**Document**
|---|
He had gone, he once noted, from singing in the bathroom to the recording studio, with nothing in between. All the ingredients to make a star were there: He already had a huge ready-made constituency because of the television show; he was uncommonly attractive; he had a nice, if untrained voice. His first record sold 60,000 copies in three weeks, shot up the charts, and stayed there for five months. Eventually, it sold 700,000 copies. It was to be the start of a remarkable but unhappy career, in which his success outstripped his talent and his place in the pecking order of rock cast a shadow that always hung over him professionally. In 1958 he was the top-selling rock-and-roll artist in the country. He went on tours that summer, and the crowds were enormous. In those early years of rock, only Elvis Presley was selling more records and had more consistent hits. Yet his father was still masterminding the entire operation, serving as his manager, arranging better record contracts for him, bringing in Barney Kessel, the famed jazz guitarist, to help him with his sound, making sure his backup group was worthy of him and thereby using the Jordanaires, Elvis’s backup, with him. Rock, his friends thought,
was his one source of freedom, his way of escaping the public image forced on him by the television show. Ironically, his success as a teen musical idol lent additional vitality to the show; it should have been slowing down by the late fifties, but because of his new success as a rocker, the show was renewed in 1959 for five more years. He, who had wanted to escape it, had carried it forward with his means of escape.

He became rich (he made a lot of money from the television show, and now he was making much more from records and appearances—all of which was put aside for him), successful, attractive, and incomplete. As such he grew up in a kind of covert rebellion; he and Ozzie worked out an unacknowledged quid pro quo, Ozzie indulged him, offered him extra privileges, and limited Ricky’s rebellion; Ricky in turn stayed on the show and remained dependent on Ozzie. He had grown up as a teen idol, but he had not had a real boyhood and now he was passing through adolescence still unsure of himself, his professional career with almost all of his major decisions still dominated by his father.

His adult life was, not surprisingly, unhappy—a marriage that seemed perfect on paper soon went sour; excessive drug use followed. Finally, the harshest truth could not be suppressed: Ricky Nelson, the charming, handsome all-American boy was, to all intents and purposes, the unhappy product of a dysfunctional family.
|---|
(Word and element location data)
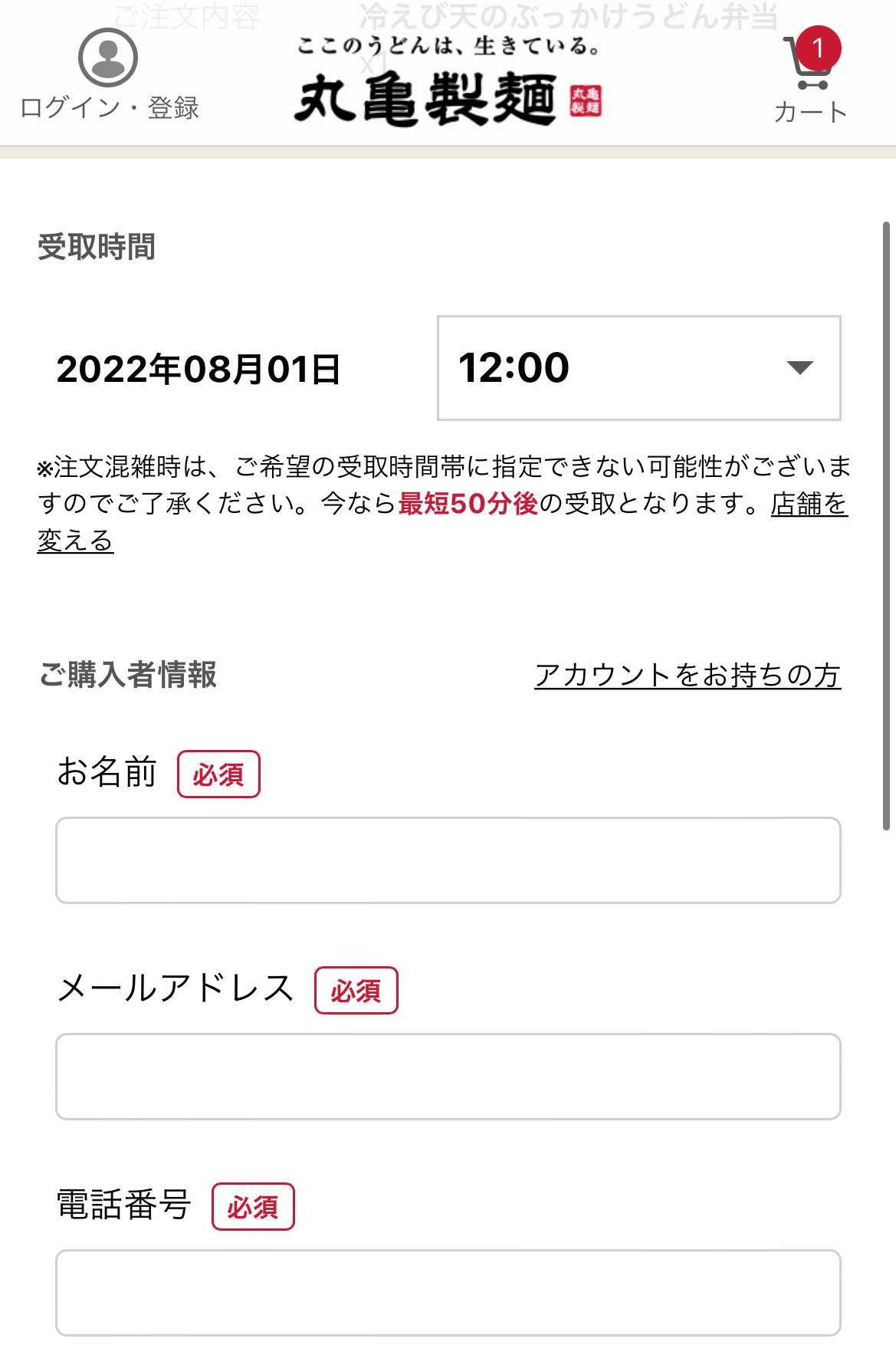Focus the お名前 input field
This screenshot has width=896, height=1345.
point(448,860)
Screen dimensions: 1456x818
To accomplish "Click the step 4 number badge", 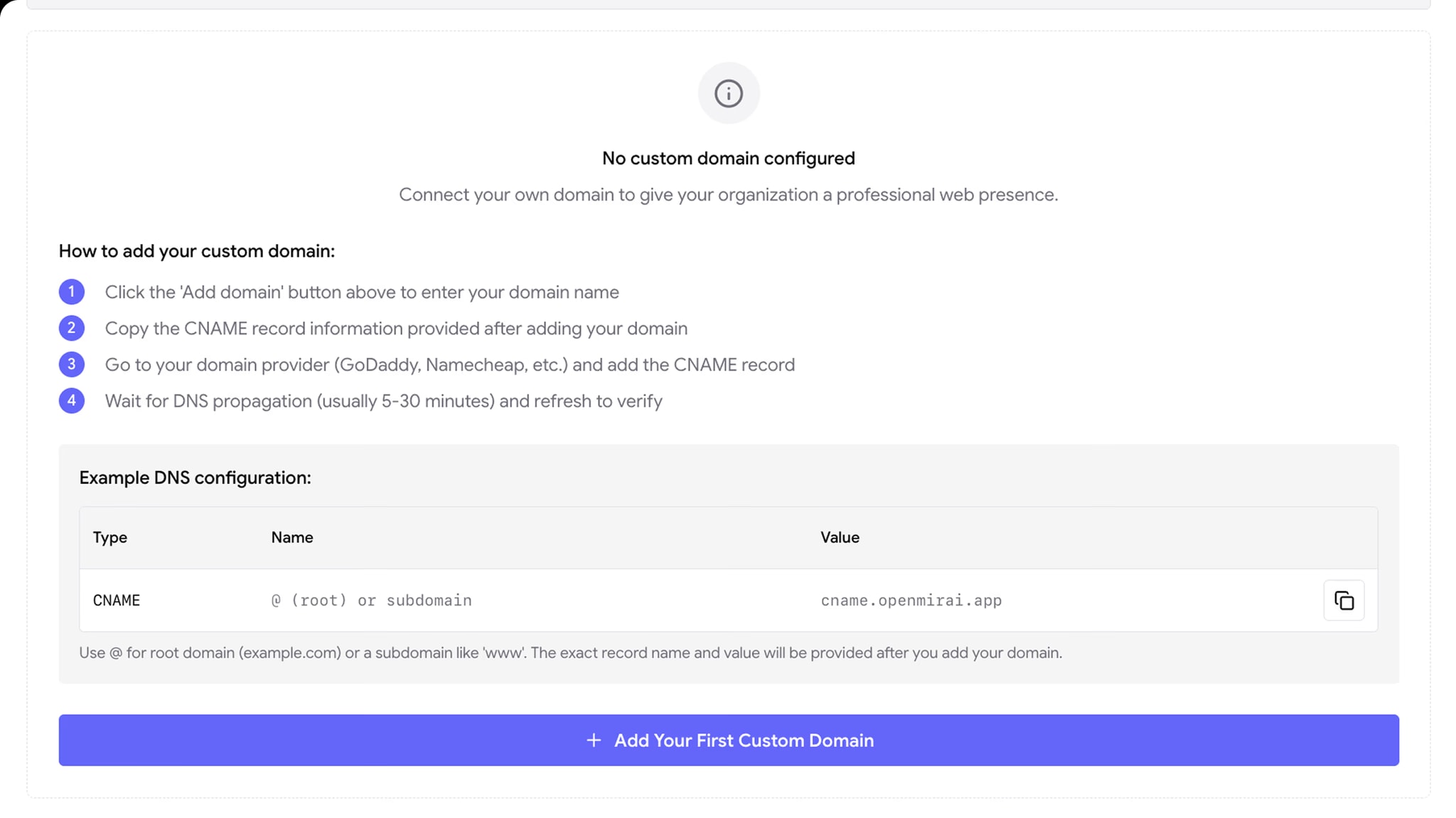I will click(71, 400).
|---|
**Instruction A**
Answer these questions from the Ricky Nelson passage:
(i) How many copies did his first record eventually sell?
(ii) In what year was the television show renewed for five more years?
(iii) Which famed jazz guitarist did his father bring in to help with his sound?
**Instruction B**
Retype the stretch of the Ricky Nelson passage from "He became rich" through "by his father.".
**Instruction C**
Extend the Ricky Nelson passage beyond its final sentence.
The records are separate material, apart from the Ricky Nelson passage.

**Task response A**
(i) 700,000 copies
(ii) 1959
(iii) Barney Kessel

**Task response B**
He became rich (he made a lot of money from the television show, and now he was making much more from records and appearances—all of which was put aside for him), successful, attractive, and incomplete. As such he grew up in a kind of covert rebellion; he and Ozzie worked out an unacknowledged quid pro quo, Ozzie indulged him, offered him extra privileges, and limited Ricky’s rebellion; Ricky in turn stayed on the show and remained dependent on Ozzie. He had grown up as a teen idol, but he had not had a real boyhood and now he was passing through adolescence still unsure of himself, his professional career with almost all of his major decisions still dominated by his father.

**Task response C**
THIRTY-FIVE

A
MONG THOSE WHO WERE
extremely ambivalent about their pursuit of the American dream were Tom and Betsy Rath. In 1955, when they first appeared on the scene, they should have been, by all rights, the quintessential upwardly mobile modern American family. But in this society of consumption, they were always in debt—not heavily, but consistently so; every month there was a stack of unpaid bills, which Betsy had to juggle skillfully in order not to have their credit cut off. Worse still, the house in which they had lived for seven years was too small and seemed to be disintegrating beneath them. The front door had been badly scratched by a dog; the hot-water faucet in the bathroom dripped. One of their three children had gotten ink all over a wall. Almost all of the furniture needed to be refinished, reupholstered, or cleaned. The neighbors who monitored such things whispered about
the poorly kept yard and that the Raths could not afford a gardener.

For the Raths the house had come to symbolize all their frustrations and tensions. In the living room, a dent on a wall marked a bitter argument that had occurred when Betsy spent $40 on a cut-glass vase on the same day that, by chance, Tom spent $70 on a new suit he badly needed for business. Tom had dented the wall by throwing the vase against it. Even their 1939 Ford, a car they had driven for too long, marked them, if not exactly as failures, then as people who were not keeping up with the neighbors.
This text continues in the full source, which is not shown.